Henry picked up the bottle, twirled it in his fingers, inspecting the label. He nodded and sat across from me. The rain pinged pleasantly on the glass. I wished Z had left us a couple drops of the whiskey.
“Didn’t see this coming,” Henry said.
“All may not be what it seems.”
“Looks like he’s hitting the hooch.”
“He’s working for me.”
“Did he tell you he’d left?”
“Nope.”
“What does that say?”
“It says he’ll shout when he needs it.”
“That’s nuts.”
“Got to trust him.”
“How long since you heard from him?”
“Two days.”
“Two days,” Henry said. “Christ.”
Henry placed the bottle back on the coffee table. Wind kicked up from the harbor, rain hammered the glass, and the masts of boats bobbed up and down and side to side.
“He’s in trouble,” Henry said.
“He wants to do this alone.”
“Now you’re talking like a shrink.”
“It’s how he’ll finish the business,” I said. “He needs me, he’ll let me know.”
“I say he needs help,” Henry said. “Hadn’t been for me, you wouldn’t have met the Weinbergs.”

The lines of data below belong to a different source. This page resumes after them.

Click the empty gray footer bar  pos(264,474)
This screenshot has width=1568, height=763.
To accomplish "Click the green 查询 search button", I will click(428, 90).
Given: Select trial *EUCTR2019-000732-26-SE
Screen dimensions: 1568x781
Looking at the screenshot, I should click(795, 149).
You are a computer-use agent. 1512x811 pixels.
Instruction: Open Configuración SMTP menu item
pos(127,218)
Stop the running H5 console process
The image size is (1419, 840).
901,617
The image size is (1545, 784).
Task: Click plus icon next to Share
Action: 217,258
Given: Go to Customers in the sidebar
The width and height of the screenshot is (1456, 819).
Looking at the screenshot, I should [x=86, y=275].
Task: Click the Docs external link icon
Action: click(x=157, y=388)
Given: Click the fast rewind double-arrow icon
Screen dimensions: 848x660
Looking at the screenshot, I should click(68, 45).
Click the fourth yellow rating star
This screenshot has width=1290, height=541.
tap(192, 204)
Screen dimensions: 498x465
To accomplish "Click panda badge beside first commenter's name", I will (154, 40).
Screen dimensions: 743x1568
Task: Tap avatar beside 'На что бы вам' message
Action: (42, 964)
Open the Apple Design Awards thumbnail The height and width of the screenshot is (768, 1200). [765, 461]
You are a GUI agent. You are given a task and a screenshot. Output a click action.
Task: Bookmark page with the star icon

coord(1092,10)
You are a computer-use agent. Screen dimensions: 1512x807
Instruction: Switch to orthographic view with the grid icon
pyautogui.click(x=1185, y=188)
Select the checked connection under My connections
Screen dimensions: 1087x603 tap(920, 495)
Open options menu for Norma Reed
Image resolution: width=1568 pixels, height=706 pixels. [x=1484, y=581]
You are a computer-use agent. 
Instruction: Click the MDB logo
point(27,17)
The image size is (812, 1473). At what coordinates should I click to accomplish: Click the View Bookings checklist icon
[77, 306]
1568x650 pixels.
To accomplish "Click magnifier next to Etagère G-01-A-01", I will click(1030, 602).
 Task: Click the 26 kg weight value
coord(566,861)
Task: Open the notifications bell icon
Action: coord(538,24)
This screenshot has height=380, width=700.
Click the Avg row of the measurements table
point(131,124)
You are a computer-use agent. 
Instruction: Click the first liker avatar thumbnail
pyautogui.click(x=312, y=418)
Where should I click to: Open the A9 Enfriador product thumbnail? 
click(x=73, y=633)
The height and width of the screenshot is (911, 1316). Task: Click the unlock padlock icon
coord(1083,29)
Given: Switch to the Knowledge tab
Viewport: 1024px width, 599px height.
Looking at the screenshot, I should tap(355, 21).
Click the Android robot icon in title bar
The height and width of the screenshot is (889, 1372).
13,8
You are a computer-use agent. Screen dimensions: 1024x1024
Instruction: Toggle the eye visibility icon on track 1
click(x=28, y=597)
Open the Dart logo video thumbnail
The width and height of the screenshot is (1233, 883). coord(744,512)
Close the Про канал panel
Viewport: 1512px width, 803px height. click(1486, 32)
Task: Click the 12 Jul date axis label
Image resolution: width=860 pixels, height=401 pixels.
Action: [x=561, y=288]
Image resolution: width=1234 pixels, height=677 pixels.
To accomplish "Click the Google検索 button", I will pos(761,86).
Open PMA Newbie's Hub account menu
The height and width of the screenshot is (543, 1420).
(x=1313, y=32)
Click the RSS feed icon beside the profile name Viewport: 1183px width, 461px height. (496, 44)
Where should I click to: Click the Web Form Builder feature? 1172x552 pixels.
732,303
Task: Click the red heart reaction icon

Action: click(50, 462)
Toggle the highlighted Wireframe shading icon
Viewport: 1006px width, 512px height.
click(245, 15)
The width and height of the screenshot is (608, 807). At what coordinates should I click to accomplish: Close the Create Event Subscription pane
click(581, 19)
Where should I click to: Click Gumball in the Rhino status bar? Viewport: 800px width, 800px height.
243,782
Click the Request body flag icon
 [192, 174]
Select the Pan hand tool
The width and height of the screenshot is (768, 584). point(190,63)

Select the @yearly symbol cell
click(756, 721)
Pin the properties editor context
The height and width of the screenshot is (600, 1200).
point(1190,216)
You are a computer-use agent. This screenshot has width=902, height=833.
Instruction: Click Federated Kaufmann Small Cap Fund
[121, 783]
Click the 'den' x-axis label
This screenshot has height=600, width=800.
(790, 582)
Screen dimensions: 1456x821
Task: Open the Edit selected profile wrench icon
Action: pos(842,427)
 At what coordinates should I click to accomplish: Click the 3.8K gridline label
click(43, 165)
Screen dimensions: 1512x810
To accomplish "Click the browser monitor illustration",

“Hadn’t been for you, I might be dead.”
Henry shrugged. “That’s an oversimplification of my role in your life.”
“Discipline and self-reliance.”
Henry leaned into the chair. We both sat, watching the storm crack to life across the waterfront. Thunder rattled the picture windows. Lightning zipped in crooked patterns. The harbor churned and seemed to turn black. Quite a show.
“How come we never thought about training anyone else?”
“Never saw anyone with as much potential,” I said.
“You coulda let him go like Hawk.”
“If he were so inclined.”
“But he’s not.”
“Up to him.”
“And you like passing on your skills to the next guy who does what you do.”